Lafaiet- Preciso esquentar o sangue fica ai e já ja eu volto- falei dando um tapinha no seu ombro dele e desci do camarote, bebi um pouco do meu Whiskey e dei o copo ainda cheio a uma loirinha gostosa pra c*****o que passava por mim, sair da quadra subir na moto e arrastei pra boca, não comi nem uma cocotinha ainda e já tenho B.O pra resolver que isso em tio, cheguei na boca estacionei a moto e entrei sem falar com ninguém, entrei na sala de tortura puxei uma cadeira e ascendi um cigarro e comecei a fumar olhando pra cara do indivíduo sem dizer uma palavra se quer.
Xxx- Pra que isso irmão vamos conversa, eu posso pagar, diz ai quanto você quer pra me deixa ir, nunca mais piso os pês aqui- falou e eu rir soltando a fumaça pro ar.

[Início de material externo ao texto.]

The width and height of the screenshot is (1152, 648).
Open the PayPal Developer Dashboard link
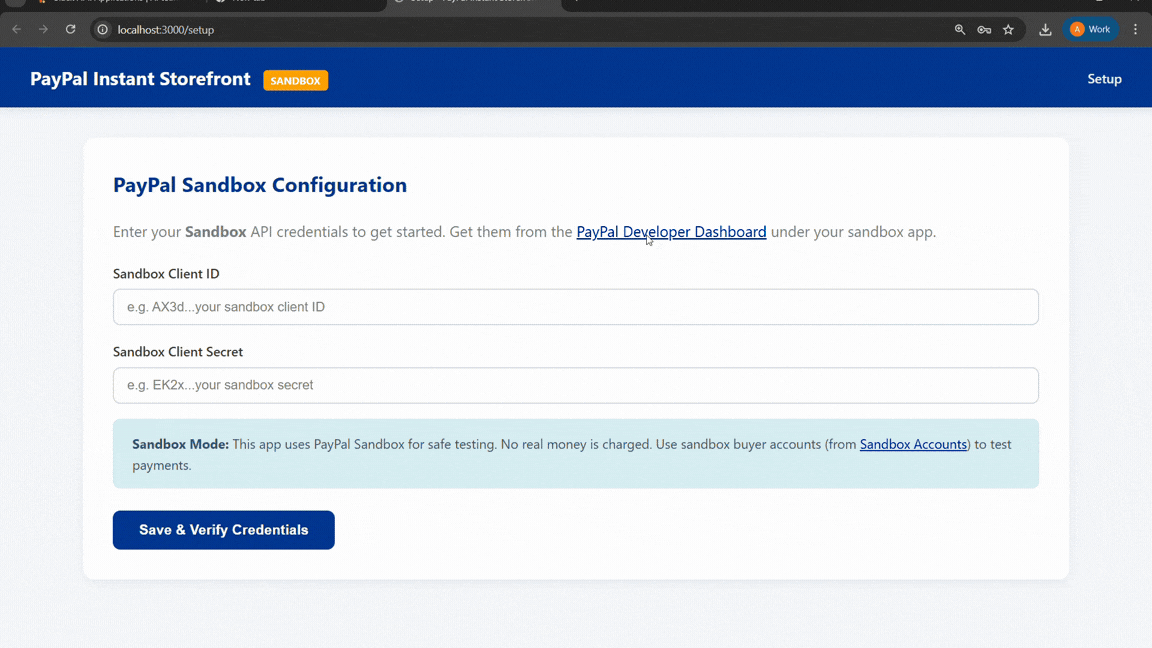coord(671,231)

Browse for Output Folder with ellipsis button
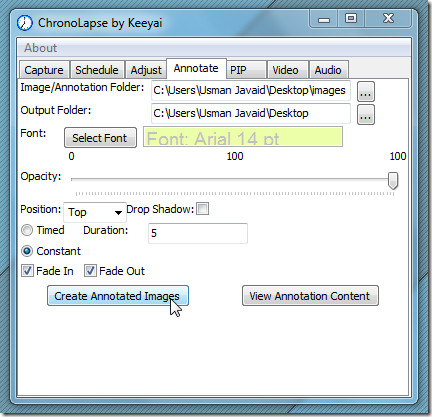coord(366,115)
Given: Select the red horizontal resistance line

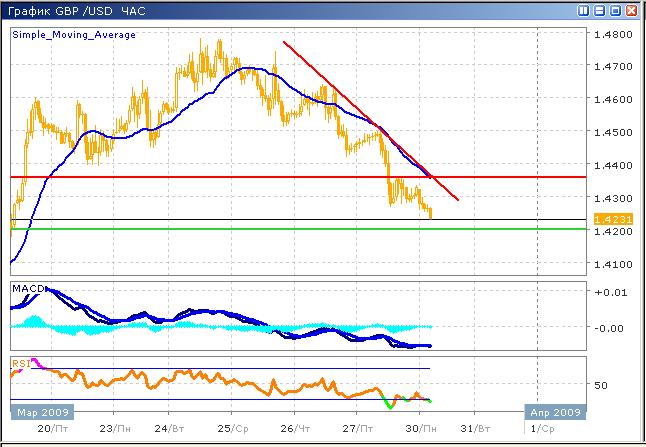Looking at the screenshot, I should tap(200, 177).
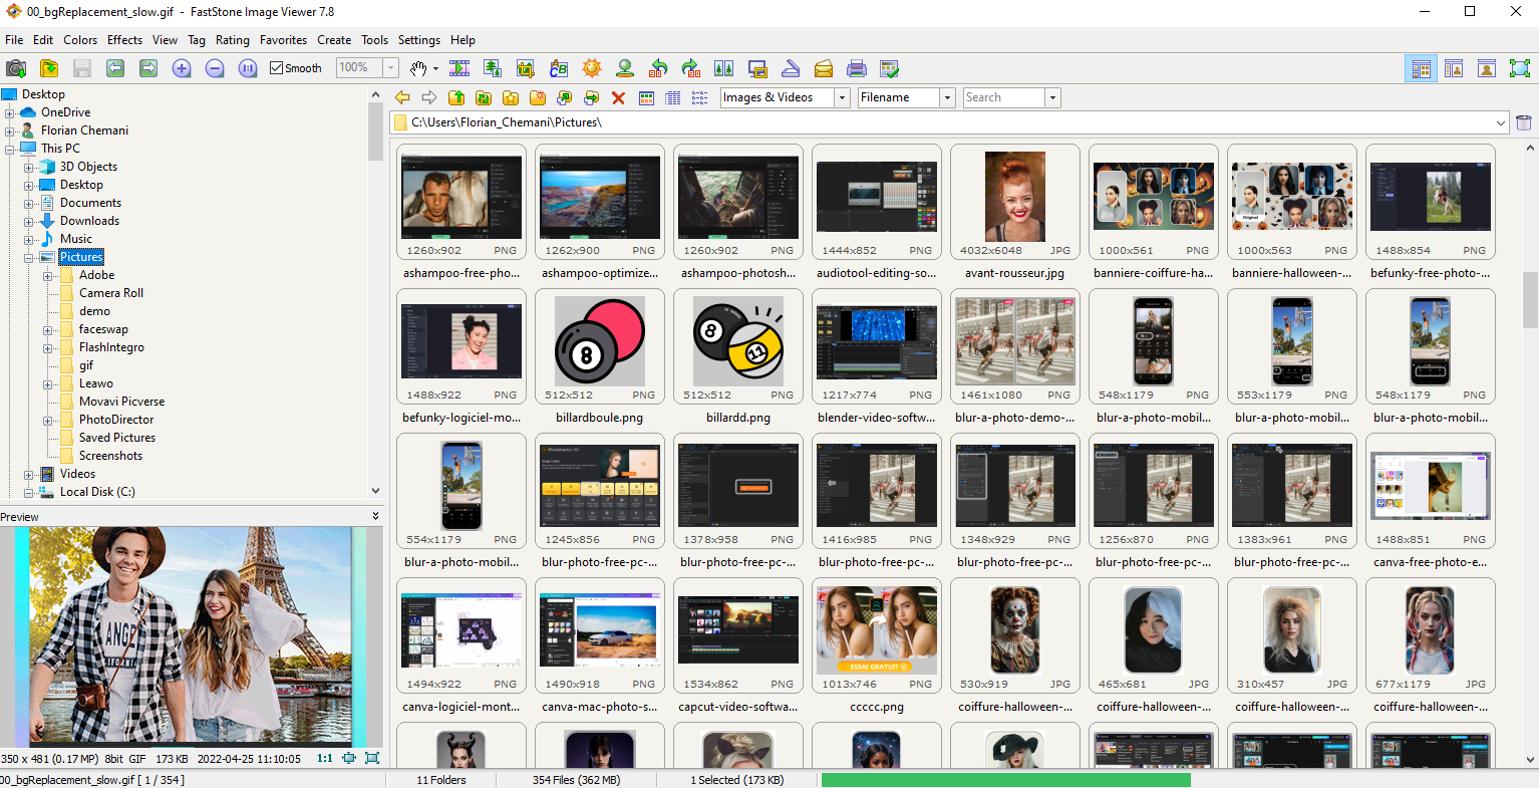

Lafaiet- Dinheiro pra mim não é problema fiote, eu quero ver a tua pele sangra- falei apagando o cigarro no seu olho dele, e ele começou a gritar, que escândalo por causa de um cigarrinho, mandei tirar a roupa dele e peguei um cabo de vassoura que estava atras da porta- Ae Guina come o cu dele pra ver se ele vai gostar- falei jogando o cabo de vassoura pro meu cria e ele sorriu maliciosamente, eu criei monstros e não soldados, eu tenho os melhores crias, todos eles agem na maldade e eu amo isso. Os caras tirou a roupa dele e o Guina ficou enfiando o p*u no cu dele, atava nem aí pro os seus gritos implorando por ajuda o cu era dele e não meu, o cara e escandaloso de mais fio, ele tem sorte que hoje estou bonzinho, mandei parar peguei um barrote e comecei a distribuir porrada por todo o corpo dele, quando ele estava todo lavado de sangue joguei o p*u no canto da parede me abaixei na tua frente e o peguei pelo pescoço- a tua sorte e que hoje estou bonzinho, se eu ver você no meu morro de novo vai ser muito pior que isso- falei metendo a cabeça dele no chão o fazendo desmaiar- tirem ele daqui e joguem em qualquer lugar longe do meu morro- falei saindo da sala e entrei na minha fui direto pro banheiro lavei a mão e o rosto troquei de camisa passei perfume e sair, montei na minha moto e voltei pro baile, larguei a moto no mesmo lugar de antes e entrei na quadra e pra minha sorte a mulher que eu havia dado o meu copo passou por mim, mordi os lábios vendo aquele toquinho de vestido e peguei na sua mão e ela olhou pra trás sorrindo então a chamei pro camarote e ela subiu junto com uma amiga pelo menos a minha noite vai valer a pena, e o que eu espero a mina e gostosa pra c*****o e eu nunca tinha visto ela pela aqui, ela tem uma carinha de que faz um boquete maravilho e deve ter um bocetão sorrir malicioso vendo ela dança até o chão com a amiga.